Pytorch Implementation of Adaptive Wing Loss for Robust Face Alignment via Heatmap Regression.

Update Logs:

October 28, 2019

  • Pretrained Model and evaluation code on WFLW dataset is released.

Installation

Note: Code was originally developed under Python2.X and Pytorch 0.4. This released version was revisioned from original code and was tested on Python3.5.7 and Pytorch 1.3.0.

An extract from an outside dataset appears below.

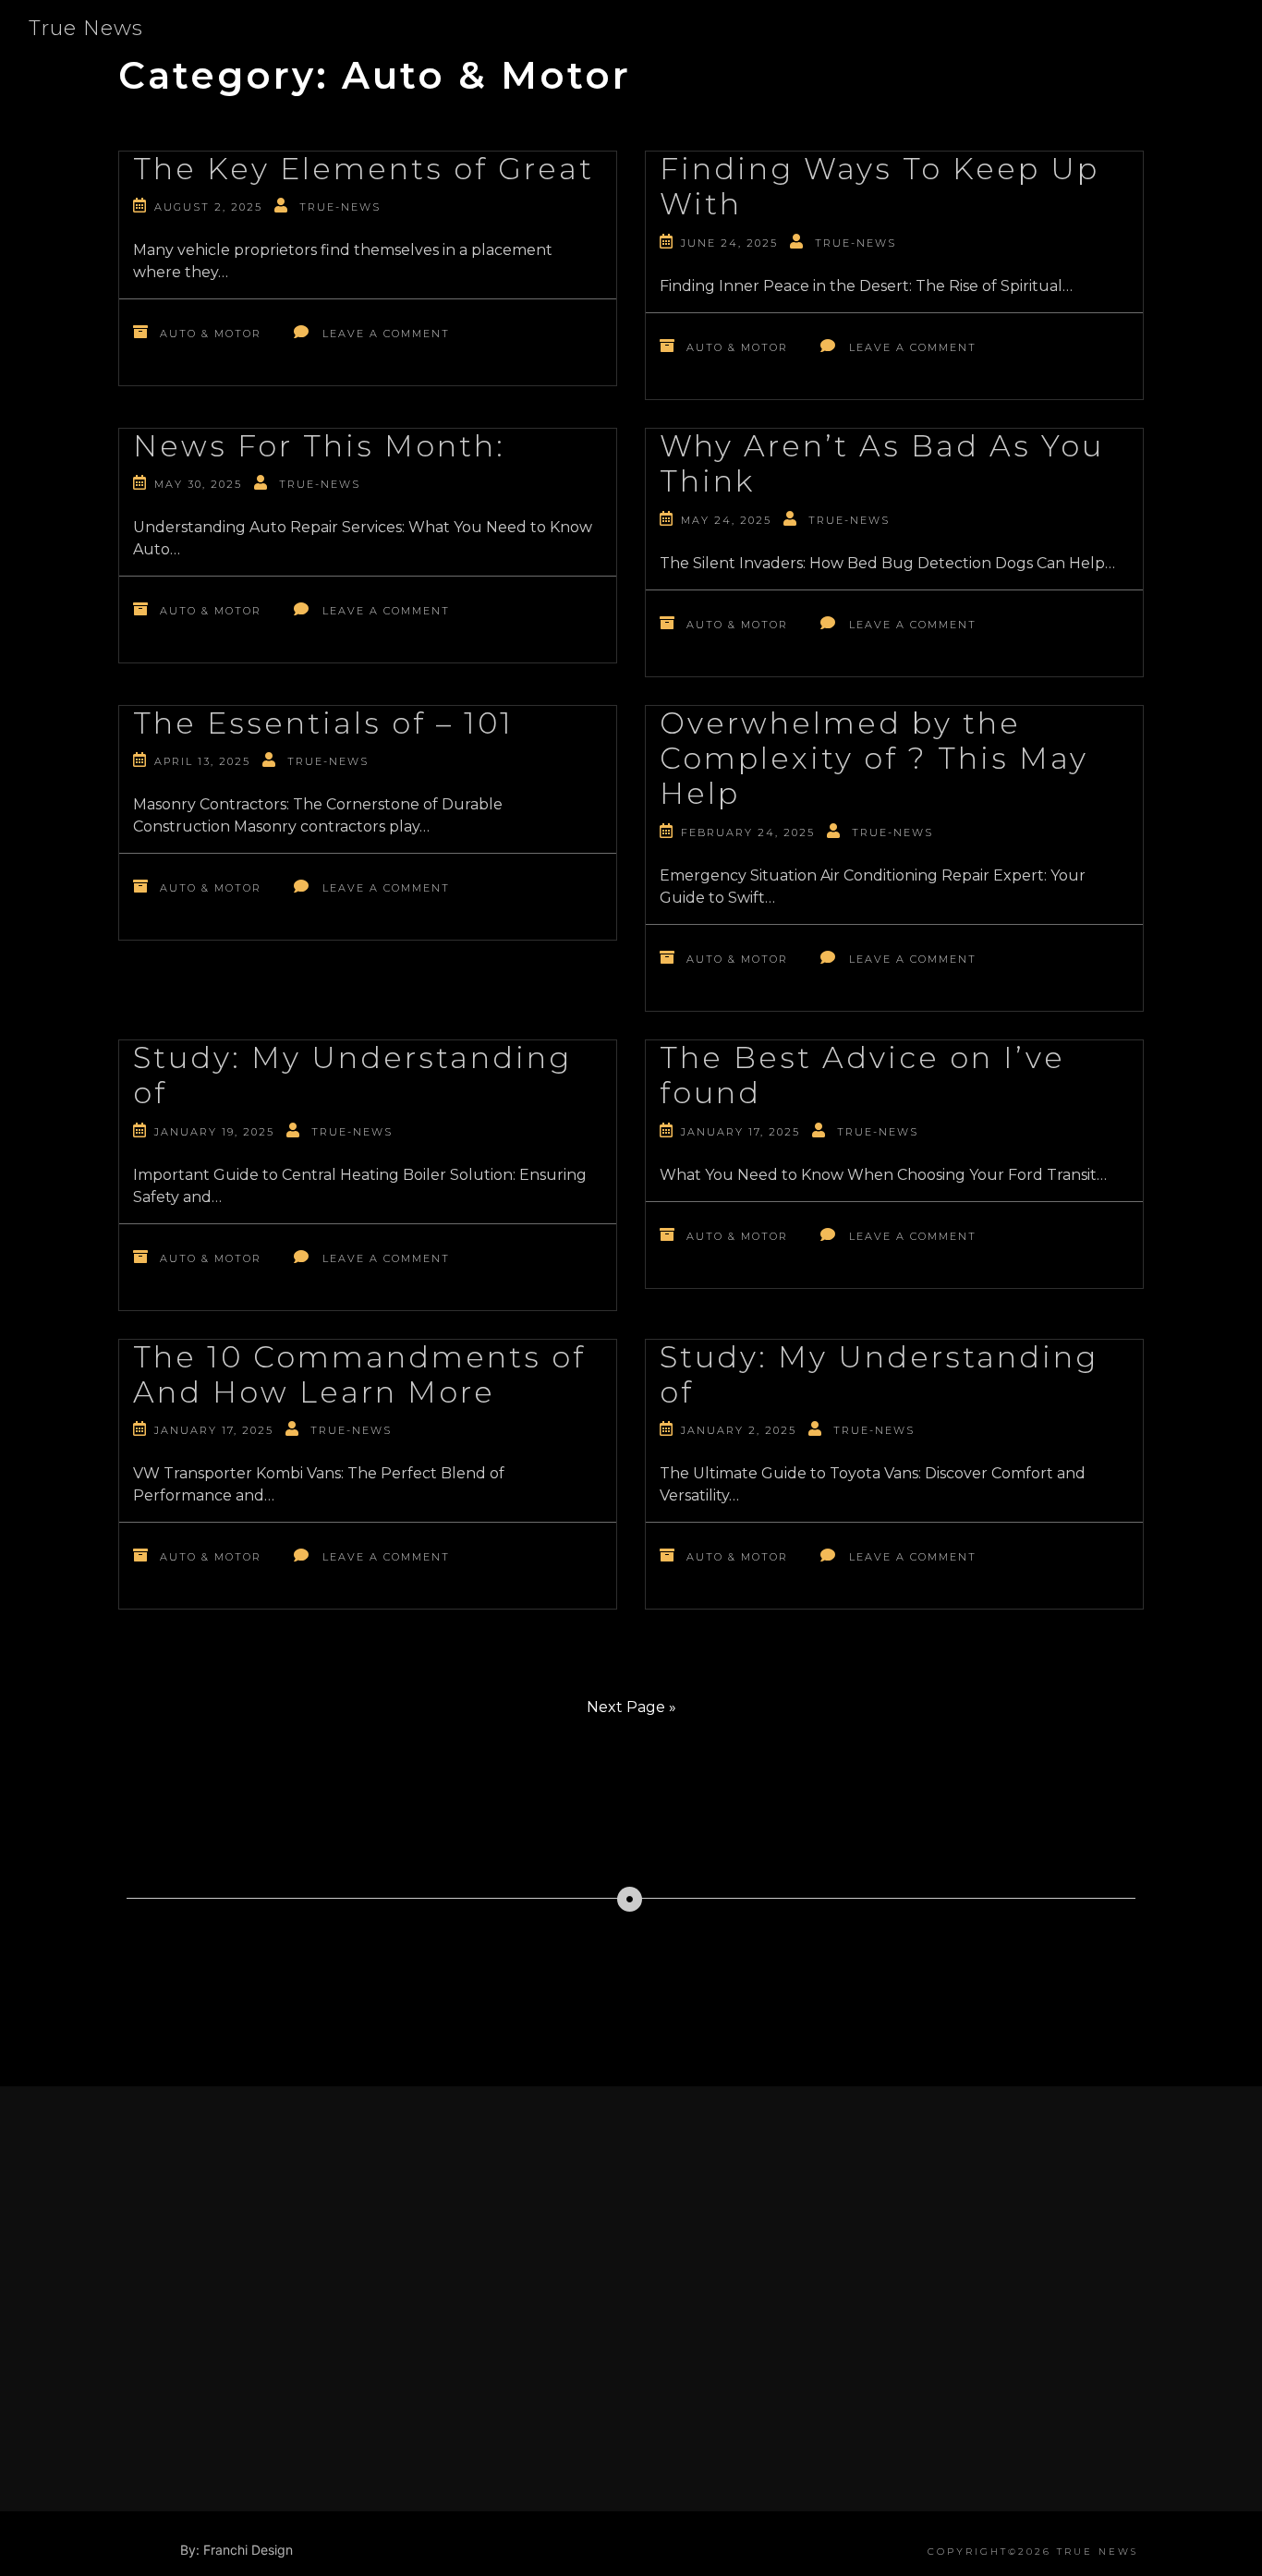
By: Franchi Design (236, 2550)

Install system requirements:

sudo apt-get install python3-dev python3-pip python3-tk libglib2.0-0

Install python dependencies:

pip3 install -r requirements.txt

Run Evaluation on WFLW dataset

  1. Download and process WFLW dataset

    • Download WFLW dataset and annotation from Here.
    • Unzip WFLW dataset and annotations and move files into ./dataset directory. Your directory should look like this:
      AdaptiveWingLoss
      └───dataset
         │
         └───WFLW_annotations
         │   └───list_98pt_rect_attr_train_test
         │   │
         │   └───list_98pt_test
         │
         └───WFLW_images
             └───0--Parade
             │
             └───...
      
    • Inside ./dataset directory, run:
      python convert_WFLW.py
      
      A new directory ./dataset/WFLW_test should be generated with 2500 processed testing images and corresponding landmarks.
  2. Download pretrained model from Google Drive and put it in ./ckpt directory.

  3. Within ./Scripts directory, run following command:

    sh eval_wflw.sh
    
    *GTBbox indicates the ground truth landmarks are used as bounding box to crop faces.

Future Plans

  • Release evaluation code and pretrained model on WFLW dataset.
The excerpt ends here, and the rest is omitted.